Given: Two continuous multivariate probability distributions, expressed as mixture models (possibly, but not necessarily, Gaussian Mixture Models)
Desired Output: The Hellinger Distance between the two probability distributions. The probability distributions then to be used to generate data streams.
Constraints: I would like to code this in Java, for implementation with the MOA framework. With Java it is possible to import the Apache Commons Math classes, but if need be, I can implement this in another language and save the output as ARFF files.
What I know so far: The Hellinger distance expresses the similarity between two probability distributions.

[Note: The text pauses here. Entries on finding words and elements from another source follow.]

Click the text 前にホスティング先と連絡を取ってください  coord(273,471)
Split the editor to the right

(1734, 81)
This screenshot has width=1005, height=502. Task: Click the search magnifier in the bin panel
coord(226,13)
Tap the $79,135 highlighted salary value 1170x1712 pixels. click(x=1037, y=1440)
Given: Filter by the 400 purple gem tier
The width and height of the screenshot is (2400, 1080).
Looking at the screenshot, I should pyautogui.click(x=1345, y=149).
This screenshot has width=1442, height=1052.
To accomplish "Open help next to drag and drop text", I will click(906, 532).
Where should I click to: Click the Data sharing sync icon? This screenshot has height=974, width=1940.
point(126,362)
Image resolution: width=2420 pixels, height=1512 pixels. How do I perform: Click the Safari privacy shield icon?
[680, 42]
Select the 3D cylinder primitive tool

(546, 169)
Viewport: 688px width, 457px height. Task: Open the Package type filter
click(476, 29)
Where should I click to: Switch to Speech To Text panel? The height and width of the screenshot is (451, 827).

From Wikipedia I know that if we define the Hellinger distance in terms of elementary probability theory, we simply have two probability density functions:
If we denote the densities as $f$ and $g$, respectively, the squared Hellinger distance can be expressed as a standard calculus integral: $H^2(f,g)=\frac{1}{2}\int(\sqrt{f(x)}-\sqrt{g(x)})^2dx$.
This definition is the most interpretable to me that I have found and seems like it will lend itself to both the construction of the mixture models by a computer and the calculation of the Hellinger distance by a computer.
Questions:
Is there a way to express this form of the Hellinger Distance that lends itself to easy (or at least natural) computation by a computer?
Is there another way of framing the calculation that would be more natural?
Can all of this be sidestepped and the Hellinger Distance approximated using sampling?